The study analysed COVID-19 task forces and expert committees constituted by 87 countries and found that 85.2% of of 115 identified COVID-19 decision-making and expert task forces had mostly men as members, while a mere 3.5% of these bodies had gender parity. India too performs poorly — it was two women and 14 men in its COVID-19 Task Force, that is, a mere 14.3% of the members are women.
The study argues for a greater representation from the entire gender spectrum and not just male-female binaries, as well as across ethnic, racial, cultural, geographic and disability groups.

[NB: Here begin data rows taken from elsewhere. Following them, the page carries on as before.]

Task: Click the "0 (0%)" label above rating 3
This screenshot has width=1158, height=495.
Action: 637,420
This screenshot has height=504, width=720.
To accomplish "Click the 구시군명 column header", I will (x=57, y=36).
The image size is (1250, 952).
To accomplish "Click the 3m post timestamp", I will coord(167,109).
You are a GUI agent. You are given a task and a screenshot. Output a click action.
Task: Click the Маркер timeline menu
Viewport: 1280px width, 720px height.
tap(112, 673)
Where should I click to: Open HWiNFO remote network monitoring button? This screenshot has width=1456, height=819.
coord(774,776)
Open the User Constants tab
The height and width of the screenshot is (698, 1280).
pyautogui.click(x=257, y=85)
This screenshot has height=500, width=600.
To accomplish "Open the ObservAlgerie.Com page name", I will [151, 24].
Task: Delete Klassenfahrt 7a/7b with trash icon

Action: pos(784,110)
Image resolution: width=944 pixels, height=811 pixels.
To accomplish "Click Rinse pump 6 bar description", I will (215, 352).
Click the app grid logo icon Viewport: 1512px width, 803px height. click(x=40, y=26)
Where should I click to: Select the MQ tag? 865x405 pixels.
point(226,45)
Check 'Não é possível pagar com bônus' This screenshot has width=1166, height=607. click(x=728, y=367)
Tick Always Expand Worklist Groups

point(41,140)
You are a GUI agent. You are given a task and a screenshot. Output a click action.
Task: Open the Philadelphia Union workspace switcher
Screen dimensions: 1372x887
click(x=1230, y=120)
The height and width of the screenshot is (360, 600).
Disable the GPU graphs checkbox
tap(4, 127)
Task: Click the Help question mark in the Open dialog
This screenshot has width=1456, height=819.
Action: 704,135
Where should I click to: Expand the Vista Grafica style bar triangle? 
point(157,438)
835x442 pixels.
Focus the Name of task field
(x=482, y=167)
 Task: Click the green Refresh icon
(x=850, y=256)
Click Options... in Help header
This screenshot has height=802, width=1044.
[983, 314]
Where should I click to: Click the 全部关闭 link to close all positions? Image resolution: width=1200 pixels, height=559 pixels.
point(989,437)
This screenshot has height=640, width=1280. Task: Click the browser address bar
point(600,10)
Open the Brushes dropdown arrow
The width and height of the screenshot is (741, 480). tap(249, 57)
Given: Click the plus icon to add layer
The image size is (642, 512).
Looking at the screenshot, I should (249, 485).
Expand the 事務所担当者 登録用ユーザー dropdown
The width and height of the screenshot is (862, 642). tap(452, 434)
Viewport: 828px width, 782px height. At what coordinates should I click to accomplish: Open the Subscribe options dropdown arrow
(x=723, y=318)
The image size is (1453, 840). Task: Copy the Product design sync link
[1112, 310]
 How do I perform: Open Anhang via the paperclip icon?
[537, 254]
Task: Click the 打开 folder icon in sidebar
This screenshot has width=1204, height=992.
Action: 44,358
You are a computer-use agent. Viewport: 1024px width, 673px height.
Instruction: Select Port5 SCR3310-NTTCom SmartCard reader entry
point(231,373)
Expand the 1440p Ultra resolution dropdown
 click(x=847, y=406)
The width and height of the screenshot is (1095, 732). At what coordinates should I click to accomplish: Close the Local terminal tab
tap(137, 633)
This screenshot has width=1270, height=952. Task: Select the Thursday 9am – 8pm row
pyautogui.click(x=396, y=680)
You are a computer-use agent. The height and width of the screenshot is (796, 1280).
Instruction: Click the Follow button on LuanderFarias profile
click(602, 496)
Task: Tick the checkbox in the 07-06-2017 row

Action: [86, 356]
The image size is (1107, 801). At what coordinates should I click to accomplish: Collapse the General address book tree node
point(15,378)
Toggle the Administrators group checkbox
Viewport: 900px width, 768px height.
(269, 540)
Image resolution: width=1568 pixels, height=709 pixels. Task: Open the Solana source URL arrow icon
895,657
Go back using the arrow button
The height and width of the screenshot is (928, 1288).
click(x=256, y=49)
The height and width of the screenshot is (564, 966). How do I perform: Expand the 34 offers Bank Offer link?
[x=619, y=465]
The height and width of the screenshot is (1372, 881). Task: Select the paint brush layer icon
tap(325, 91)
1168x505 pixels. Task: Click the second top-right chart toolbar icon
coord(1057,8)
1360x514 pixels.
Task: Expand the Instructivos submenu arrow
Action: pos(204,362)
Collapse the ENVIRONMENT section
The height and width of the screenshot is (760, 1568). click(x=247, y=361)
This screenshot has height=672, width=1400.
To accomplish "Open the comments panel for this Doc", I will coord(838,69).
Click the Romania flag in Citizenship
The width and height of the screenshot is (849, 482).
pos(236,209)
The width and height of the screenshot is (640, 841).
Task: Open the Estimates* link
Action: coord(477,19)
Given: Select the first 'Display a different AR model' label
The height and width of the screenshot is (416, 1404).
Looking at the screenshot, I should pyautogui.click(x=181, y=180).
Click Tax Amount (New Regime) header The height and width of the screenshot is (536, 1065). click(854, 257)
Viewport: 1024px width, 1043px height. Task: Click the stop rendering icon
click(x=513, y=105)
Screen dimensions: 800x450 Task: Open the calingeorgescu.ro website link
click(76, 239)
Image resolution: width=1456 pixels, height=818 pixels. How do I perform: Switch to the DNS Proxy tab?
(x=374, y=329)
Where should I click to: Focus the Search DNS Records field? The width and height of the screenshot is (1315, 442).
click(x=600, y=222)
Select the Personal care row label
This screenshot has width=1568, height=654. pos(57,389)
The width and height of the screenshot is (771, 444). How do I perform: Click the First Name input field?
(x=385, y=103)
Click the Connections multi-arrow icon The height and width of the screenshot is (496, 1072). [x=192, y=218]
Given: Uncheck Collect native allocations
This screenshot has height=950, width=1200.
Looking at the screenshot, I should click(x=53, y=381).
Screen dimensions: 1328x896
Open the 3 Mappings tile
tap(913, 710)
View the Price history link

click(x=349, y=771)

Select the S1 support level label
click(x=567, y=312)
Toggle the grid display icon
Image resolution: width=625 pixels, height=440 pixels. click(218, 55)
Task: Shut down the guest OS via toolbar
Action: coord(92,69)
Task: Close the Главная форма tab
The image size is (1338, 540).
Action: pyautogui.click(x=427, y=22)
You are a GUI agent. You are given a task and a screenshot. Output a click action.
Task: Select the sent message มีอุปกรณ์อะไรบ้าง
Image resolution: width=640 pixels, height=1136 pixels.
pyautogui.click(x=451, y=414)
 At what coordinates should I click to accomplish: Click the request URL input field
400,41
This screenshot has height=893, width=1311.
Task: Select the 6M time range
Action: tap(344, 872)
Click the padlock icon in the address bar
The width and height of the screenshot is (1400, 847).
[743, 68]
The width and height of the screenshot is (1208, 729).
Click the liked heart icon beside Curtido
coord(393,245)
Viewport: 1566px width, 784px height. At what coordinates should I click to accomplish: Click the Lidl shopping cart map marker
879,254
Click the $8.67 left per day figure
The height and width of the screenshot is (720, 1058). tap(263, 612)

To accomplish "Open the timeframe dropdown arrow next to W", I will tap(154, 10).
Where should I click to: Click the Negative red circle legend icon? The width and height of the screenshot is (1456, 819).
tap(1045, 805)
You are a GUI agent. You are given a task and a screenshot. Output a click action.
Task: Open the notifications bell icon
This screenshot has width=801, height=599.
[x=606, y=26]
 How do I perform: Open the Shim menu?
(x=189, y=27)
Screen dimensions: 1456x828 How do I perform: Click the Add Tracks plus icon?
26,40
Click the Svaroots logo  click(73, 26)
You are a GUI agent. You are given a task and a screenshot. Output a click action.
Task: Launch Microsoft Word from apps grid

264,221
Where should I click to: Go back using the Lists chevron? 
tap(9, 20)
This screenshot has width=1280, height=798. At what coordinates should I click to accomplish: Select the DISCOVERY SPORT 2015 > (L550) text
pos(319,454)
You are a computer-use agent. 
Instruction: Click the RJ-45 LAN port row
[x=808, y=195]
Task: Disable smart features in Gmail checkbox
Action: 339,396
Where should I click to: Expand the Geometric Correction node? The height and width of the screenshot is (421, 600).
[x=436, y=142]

It also discusses the paradox presented by COVID-19 — that while women bear the worst brunt of the socio-economic consequences of the pandemic, they are also missing from policy bodies.
UN Women’s rapid assessment surveys in Asia Pacific to study the gender impact of COVID-19 shows that women in Bangladesh and Pakistan, are less likely to receive information about COVID-19 than men because of differences in cellphone ownership, Internet access and educational attainment. Women in Bangladesh had to wait longer to access health services and it is also more difficult to get medical supplies, hygiene products and food. In Nepal (65% women and 59% men), Bangladesh (83% women and 14% men) and Philippines (51% women and 34% men), a far greater number of women in formal sectors lost their jobs as compared to men.